— ASSIGNED TASK —
Retype every record below exactly as it is written.

Stored data entries:
|---|

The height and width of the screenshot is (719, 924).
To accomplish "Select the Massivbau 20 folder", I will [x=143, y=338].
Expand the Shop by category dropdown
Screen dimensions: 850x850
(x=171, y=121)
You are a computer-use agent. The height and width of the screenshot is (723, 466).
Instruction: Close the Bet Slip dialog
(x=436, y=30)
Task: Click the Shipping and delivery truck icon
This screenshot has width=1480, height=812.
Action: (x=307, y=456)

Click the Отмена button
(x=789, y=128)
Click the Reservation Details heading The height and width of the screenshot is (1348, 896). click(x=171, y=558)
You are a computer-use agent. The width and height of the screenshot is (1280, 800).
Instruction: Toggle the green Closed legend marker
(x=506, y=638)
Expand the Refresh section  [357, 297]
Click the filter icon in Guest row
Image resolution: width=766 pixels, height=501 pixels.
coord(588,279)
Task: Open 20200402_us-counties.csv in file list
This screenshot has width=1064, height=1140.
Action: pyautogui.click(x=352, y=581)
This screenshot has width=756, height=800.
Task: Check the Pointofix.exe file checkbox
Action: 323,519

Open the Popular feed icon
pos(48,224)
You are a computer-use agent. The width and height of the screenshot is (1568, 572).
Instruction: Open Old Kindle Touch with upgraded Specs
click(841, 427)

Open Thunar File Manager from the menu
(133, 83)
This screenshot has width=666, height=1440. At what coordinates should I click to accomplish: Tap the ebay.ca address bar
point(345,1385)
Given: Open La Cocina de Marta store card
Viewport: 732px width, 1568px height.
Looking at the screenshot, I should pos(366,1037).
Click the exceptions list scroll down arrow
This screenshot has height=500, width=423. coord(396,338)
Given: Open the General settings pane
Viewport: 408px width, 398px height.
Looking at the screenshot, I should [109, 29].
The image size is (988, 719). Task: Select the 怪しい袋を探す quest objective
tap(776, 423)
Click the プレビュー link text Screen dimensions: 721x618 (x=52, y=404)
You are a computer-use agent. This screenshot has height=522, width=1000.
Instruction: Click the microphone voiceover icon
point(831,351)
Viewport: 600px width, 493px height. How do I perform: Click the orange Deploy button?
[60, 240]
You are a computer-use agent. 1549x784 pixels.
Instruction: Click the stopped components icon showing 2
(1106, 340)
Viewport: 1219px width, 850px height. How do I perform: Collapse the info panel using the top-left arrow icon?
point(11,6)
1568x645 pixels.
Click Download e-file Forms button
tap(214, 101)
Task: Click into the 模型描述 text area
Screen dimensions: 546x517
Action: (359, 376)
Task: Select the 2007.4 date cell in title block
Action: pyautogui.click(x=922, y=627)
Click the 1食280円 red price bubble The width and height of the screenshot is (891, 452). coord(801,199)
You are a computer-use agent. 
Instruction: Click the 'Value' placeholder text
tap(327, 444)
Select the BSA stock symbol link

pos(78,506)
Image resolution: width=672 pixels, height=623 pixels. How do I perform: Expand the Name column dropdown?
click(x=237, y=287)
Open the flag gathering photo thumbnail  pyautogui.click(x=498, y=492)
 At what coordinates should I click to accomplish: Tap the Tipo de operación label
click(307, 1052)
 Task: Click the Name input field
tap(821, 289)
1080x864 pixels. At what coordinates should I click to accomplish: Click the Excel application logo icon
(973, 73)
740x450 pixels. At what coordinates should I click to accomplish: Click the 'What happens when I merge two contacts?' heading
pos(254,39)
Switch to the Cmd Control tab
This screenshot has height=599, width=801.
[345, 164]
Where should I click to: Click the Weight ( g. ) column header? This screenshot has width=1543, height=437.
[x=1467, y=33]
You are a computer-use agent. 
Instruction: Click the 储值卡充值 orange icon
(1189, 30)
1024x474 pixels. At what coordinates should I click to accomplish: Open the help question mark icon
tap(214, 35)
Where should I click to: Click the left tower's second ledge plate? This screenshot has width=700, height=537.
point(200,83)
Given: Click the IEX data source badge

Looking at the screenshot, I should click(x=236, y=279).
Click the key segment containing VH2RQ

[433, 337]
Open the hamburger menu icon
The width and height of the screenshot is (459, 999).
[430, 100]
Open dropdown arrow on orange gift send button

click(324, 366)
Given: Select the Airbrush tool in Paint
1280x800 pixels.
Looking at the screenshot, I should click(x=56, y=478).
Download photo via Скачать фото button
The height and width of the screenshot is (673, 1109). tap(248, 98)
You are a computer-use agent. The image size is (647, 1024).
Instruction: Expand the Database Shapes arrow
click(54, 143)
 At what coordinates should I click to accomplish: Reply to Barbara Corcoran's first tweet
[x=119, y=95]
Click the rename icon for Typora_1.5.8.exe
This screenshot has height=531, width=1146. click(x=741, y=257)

|---|

— REPLY TO THE TASK —
The height and width of the screenshot is (719, 924).
To accomplish "Select the Massivbau 20 folder", I will [x=143, y=338].
Expand the Shop by category dropdown
Screen dimensions: 850x850
(x=171, y=121)
You are a computer-use agent. The height and width of the screenshot is (723, 466).
Instruction: Close the Bet Slip dialog
(x=436, y=30)
Task: Click the Shipping and delivery truck icon
This screenshot has width=1480, height=812.
Action: (x=307, y=456)

Click the Отмена button
(x=789, y=128)
Click the Reservation Details heading The height and width of the screenshot is (1348, 896). click(x=171, y=558)
You are a computer-use agent. The width and height of the screenshot is (1280, 800).
Instruction: Toggle the green Closed legend marker
(x=506, y=638)
Expand the Refresh section  [357, 297]
Click the filter icon in Guest row
Image resolution: width=766 pixels, height=501 pixels.
coord(588,279)
Task: Open 20200402_us-counties.csv in file list
This screenshot has width=1064, height=1140.
Action: pyautogui.click(x=352, y=581)
This screenshot has width=756, height=800.
Task: Check the Pointofix.exe file checkbox
Action: 323,519

Open the Popular feed icon
pos(48,224)
You are a computer-use agent. The width and height of the screenshot is (1568, 572).
Instruction: Open Old Kindle Touch with upgraded Specs
click(841, 427)

Open Thunar File Manager from the menu
(133, 83)
This screenshot has width=666, height=1440. At what coordinates should I click to accomplish: Tap the ebay.ca address bar
point(345,1385)
Given: Open La Cocina de Marta store card
Viewport: 732px width, 1568px height.
Looking at the screenshot, I should pos(366,1037).
Click the exceptions list scroll down arrow
This screenshot has height=500, width=423. coord(396,338)
Given: Open the General settings pane
Viewport: 408px width, 398px height.
Looking at the screenshot, I should [109, 29].
The image size is (988, 719). Task: Select the 怪しい袋を探す quest objective
tap(776, 423)
Click the プレビュー link text Screen dimensions: 721x618 (x=52, y=404)
You are a computer-use agent. This screenshot has height=522, width=1000.
Instruction: Click the microphone voiceover icon
point(831,351)
Viewport: 600px width, 493px height. How do I perform: Click the orange Deploy button?
[60, 240]
You are a computer-use agent. 1549x784 pixels.
Instruction: Click the stopped components icon showing 2
(1106, 340)
Viewport: 1219px width, 850px height. How do I perform: Collapse the info panel using the top-left arrow icon?
point(11,6)
1568x645 pixels.
Click Download e-file Forms button
tap(214, 101)
Task: Click into the 模型描述 text area
Screen dimensions: 546x517
Action: (359, 376)
Task: Select the 2007.4 date cell in title block
Action: pyautogui.click(x=922, y=627)
Click the 1食280円 red price bubble The width and height of the screenshot is (891, 452). coord(801,199)
You are a computer-use agent. 
Instruction: Click the 'Value' placeholder text
tap(327, 444)
Select the BSA stock symbol link

pos(78,506)
Image resolution: width=672 pixels, height=623 pixels. How do I perform: Expand the Name column dropdown?
click(x=237, y=287)
Open the flag gathering photo thumbnail  pyautogui.click(x=498, y=492)
 At what coordinates should I click to accomplish: Tap the Tipo de operación label
click(307, 1052)
 Task: Click the Name input field
tap(821, 289)
1080x864 pixels. At what coordinates should I click to accomplish: Click the Excel application logo icon
(973, 73)
740x450 pixels. At what coordinates should I click to accomplish: Click the 'What happens when I merge two contacts?' heading
pos(254,39)
Switch to the Cmd Control tab
This screenshot has height=599, width=801.
[345, 164]
Where should I click to: Click the Weight ( g. ) column header? This screenshot has width=1543, height=437.
[x=1467, y=33]
You are a computer-use agent. 
Instruction: Click the 储值卡充值 orange icon
(1189, 30)
1024x474 pixels. At what coordinates should I click to accomplish: Open the help question mark icon
tap(214, 35)
Where should I click to: Click the left tower's second ledge plate? This screenshot has width=700, height=537.
point(200,83)
Given: Click the IEX data source badge

Looking at the screenshot, I should click(x=236, y=279).
Click the key segment containing VH2RQ

[433, 337]
Open the hamburger menu icon
The width and height of the screenshot is (459, 999).
[430, 100]
Open dropdown arrow on orange gift send button

click(324, 366)
Given: Select the Airbrush tool in Paint
1280x800 pixels.
Looking at the screenshot, I should click(x=56, y=478).
Download photo via Скачать фото button
The height and width of the screenshot is (673, 1109). tap(248, 98)
You are a computer-use agent. The image size is (647, 1024).
Instruction: Expand the Database Shapes arrow
click(54, 143)
 At what coordinates should I click to accomplish: Reply to Barbara Corcoran's first tweet
[x=119, y=95]
Click the rename icon for Typora_1.5.8.exe
This screenshot has height=531, width=1146. click(x=741, y=257)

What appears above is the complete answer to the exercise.